If you have experienced any version of sexual harassment at work, you should know that you do not have to tolerate this behavior. Both state and federal laws prohibit employers from retaliating against an employee who makes a sexual harassment complaint. If you make a sexual harassment complaint to a superior and you are fired or otherwise “punished” for speaking up, you may have a valid retaliation claim.
Sexual Harassment is Not Always Easy to Recognize
In television and movies, sexual harassment is usually extremely blatant and obvious. However, real life examples of sexual harassment are not always easy to identify. For example, many people incorrectly assume that sexual harassment only involves unwelcome sexual advances or demands for sexual contact of some kind. However, sexual harassment can also include unfair treatment or derogatory comments or behavior which is directed toward someone because of their gender. A superior who makes disparaging remarks about men or women could be guilty of sexual harassment even if the comments were not actually sexual in nature.
An Employee Who Consents to Sexual Activity Can Still Be a Victim of Sexual Harassment
The U.S. Supreme Court maintains that sexual harassment can still occur even if sexual relations between an employee and employer were not forced. Many times, an employee is afraid that if he or she says “no” to his or her superior’s sexual advances, that they will face negative consequences at work as a result.
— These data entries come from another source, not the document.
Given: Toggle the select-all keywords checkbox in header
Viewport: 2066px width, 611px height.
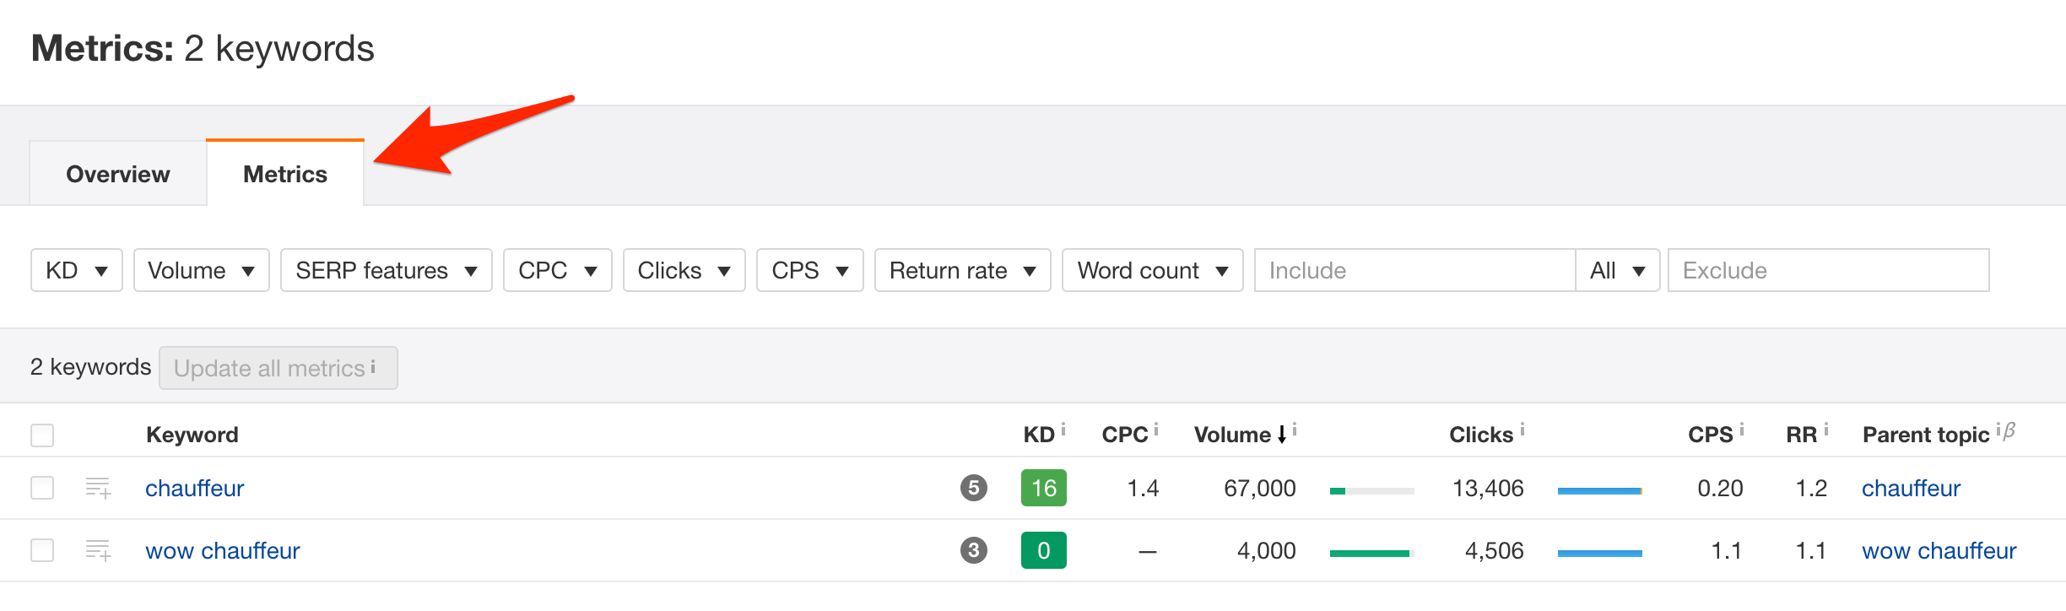Looking at the screenshot, I should 42,435.
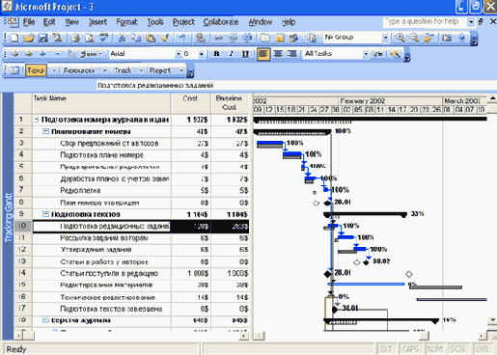The width and height of the screenshot is (497, 355).
Task: Collapse the summary task in row 9
Action: 45,214
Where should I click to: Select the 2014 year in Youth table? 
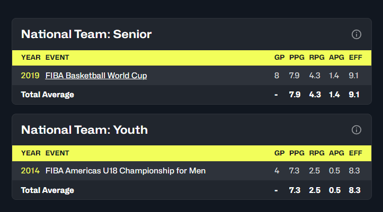[30, 171]
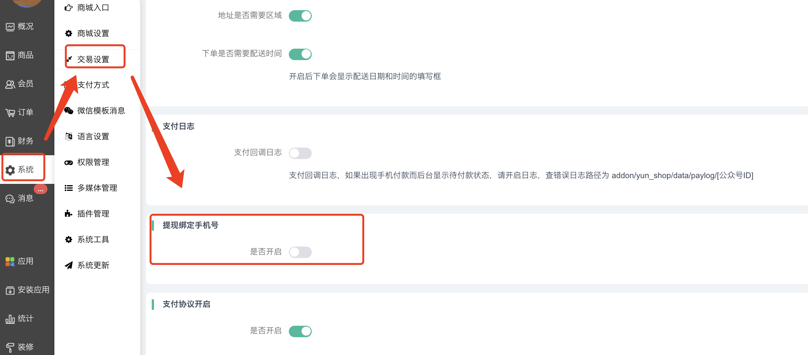Enable the 支付回调日志 toggle
Viewport: 808px width, 355px height.
(x=300, y=153)
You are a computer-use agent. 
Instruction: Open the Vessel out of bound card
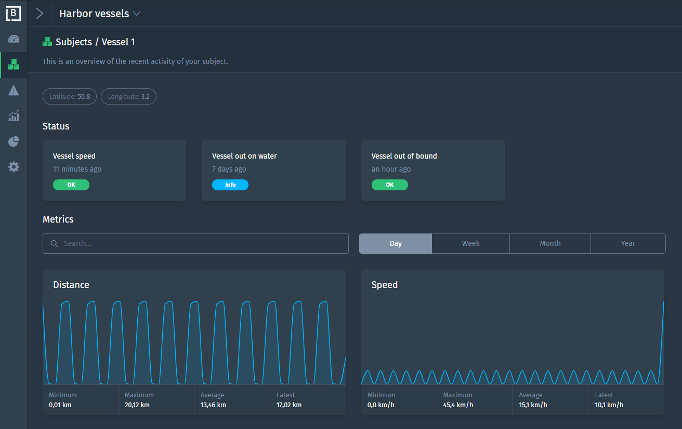pos(432,170)
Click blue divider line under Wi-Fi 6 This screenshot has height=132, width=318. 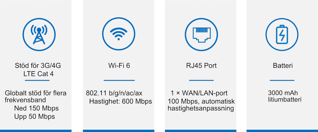pyautogui.click(x=119, y=80)
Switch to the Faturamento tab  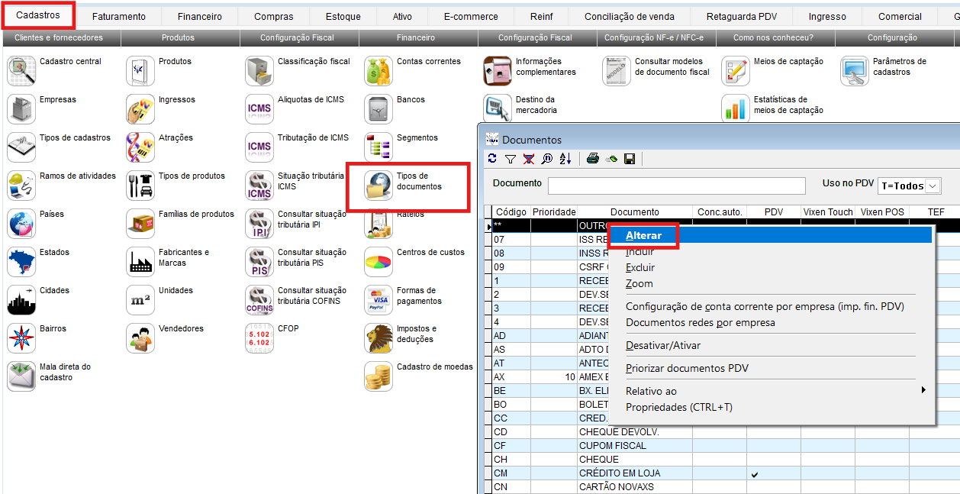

An employee cannot truly consent to unwelcome sexual contact if he or she is influenced by threat or intimidation.
Sexual Harassment Only Happens Between Individuals of Opposite Gender
We generally think of sexual harassment victims as women and sexual harassment perpetrators as men. However, this is not accurate. Women can be perpetrators of sexual harassment and men can be victims. Furthermore, not all sexual harassment involves individuals of opposite genders. Men can sexually harass other men and woman can sexually harass other women.
Contact a Wheaton, Illinois Sexual Harassment Attorney
If you have experienced sexual harassment at work, you should know that you do not have to tolerate this unfair treatment. To discuss your situation with a compassionate and highly experienced Chicago sexual harassment lawyer from Mirabella, Kincaid, Frederick & Mirabella, LLC., call us at 630-665-7300 today.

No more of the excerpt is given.